Wednesday, June 10, 2015

Major Label Guitar Soli

According to Jorma, "Embryonic Journey" dates from 1962 as part of a guitar workshop in Santa Clara. Yet, clearly Jorma and Fahey would have crossed paths in the Bay Area pre-1965 (by which point Fahey was there) and Jorma would have seen him and Basho playing? Similar influences bring us back around to close to the same place but not quite. Still like Jorma's Quah lp (great cover art on that one out of the Liquorball/Blackjack Records variety) and his electric guitar work on those first 5-6 JA albums is as underrated as Neil Michael Haggerty.
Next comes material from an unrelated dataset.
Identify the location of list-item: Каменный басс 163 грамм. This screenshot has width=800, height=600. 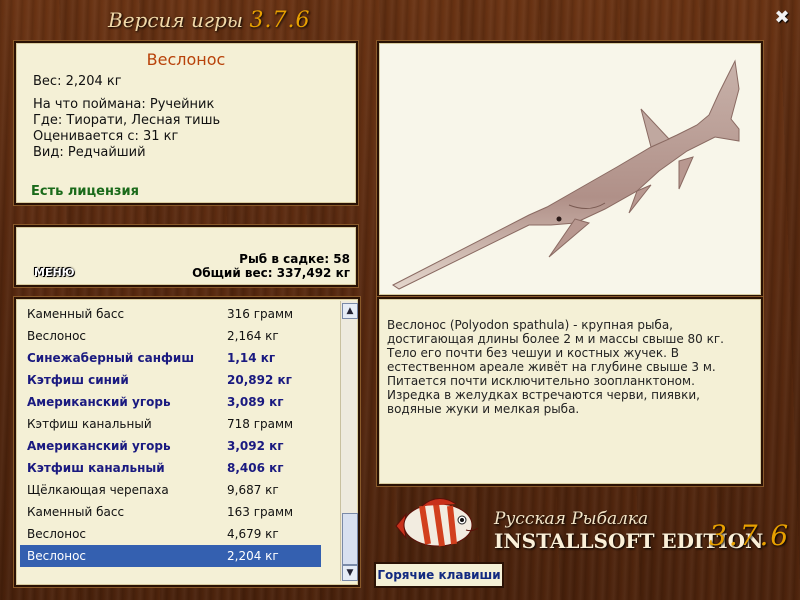
(170, 512).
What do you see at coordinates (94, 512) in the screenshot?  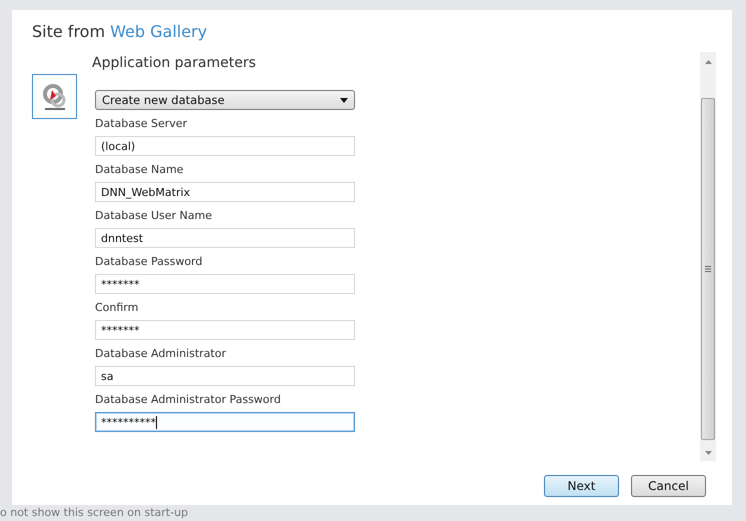 I see `background-text: o not show this screen on start-up` at bounding box center [94, 512].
Anyway, my first introduction to the American Primitive method though I just didn't know it at the time. The second version of the major label variety is none other than the great Leslie West who managed to sneak in this piece amongst all the O Rex approved heaviness on 1970's Climbing. Readers, lets hear of more major label examples in the comments.

Tuesday, June 9, 2015

This Could Be the Night/"He had good mike technique, good delivery"

Man, one of the best singles of the sixties goes unreleased and just keeps sounding better. A song that links the No Neck Blues Band (via Jerry Yester) to Fred Neil (via Cyrus Faryar) to Phil Spector, Harry Nilsson, Brian Wilson, the Sidewinders (Andy Paley) and the Monkees. Not to mention Henry Diltz and Rodney Bingenheimer. Just waiting for the choicest set of covers lps you never heard via Home Brewed Nuggets to tackle this gem of our radio teendom.
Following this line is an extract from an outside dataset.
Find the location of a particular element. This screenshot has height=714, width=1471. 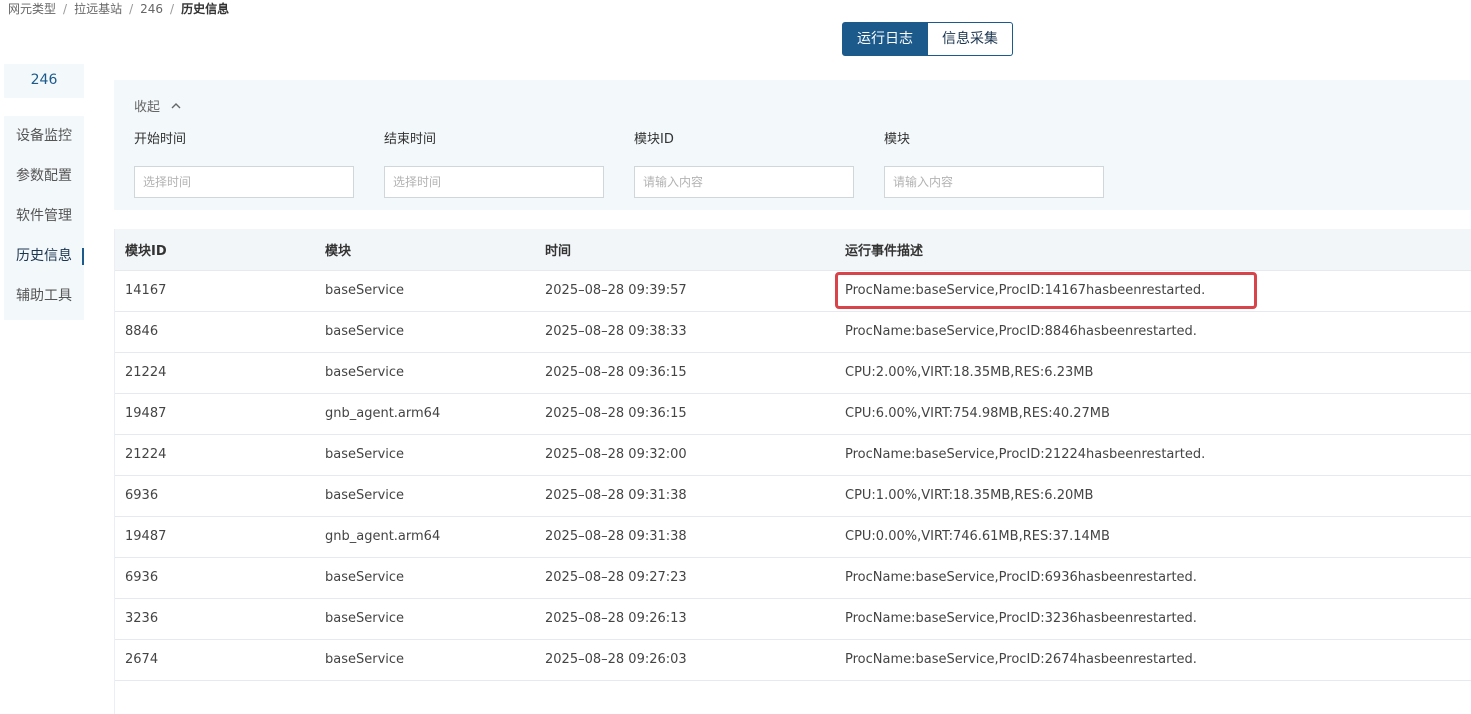

chevron-up-icon is located at coordinates (176, 105).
The Modern Folk Quartet had opened shows for both Woody Allen and John Coltrane before their link with Phil Spector and rebrand as the folk rock MFQ. Spector hoped they could be his Byrds. Underused in my opinion as the theme to the follow-up to The T.A.M.I. Show, The Big TNT Show, Nilsson wrote the song as a Brian Wilson tribute who then brought the song to Spector who shelved it for "River Deep, Mountain High." According to Mark Ribowsky’s He’s A Rebel (E.P. Dutton, New York, 1989), one night in 1966, Spector jumped on stage with the MFQ at the Trip with a twelve string guitar while they were doing their set and did a set of fifties covers backed by the MFQ. According to Kim Fowley who was there: “Amazing, man, and the pity was that there was a lot of kids in there who didn’t know what the fuck was happening . . . I think about it now and it’s like, how’s that for a memory? And he was good too. I’d never heard his voice. He had good mike technique, good delivery. He sounded like he would’ve been a good lead singer.”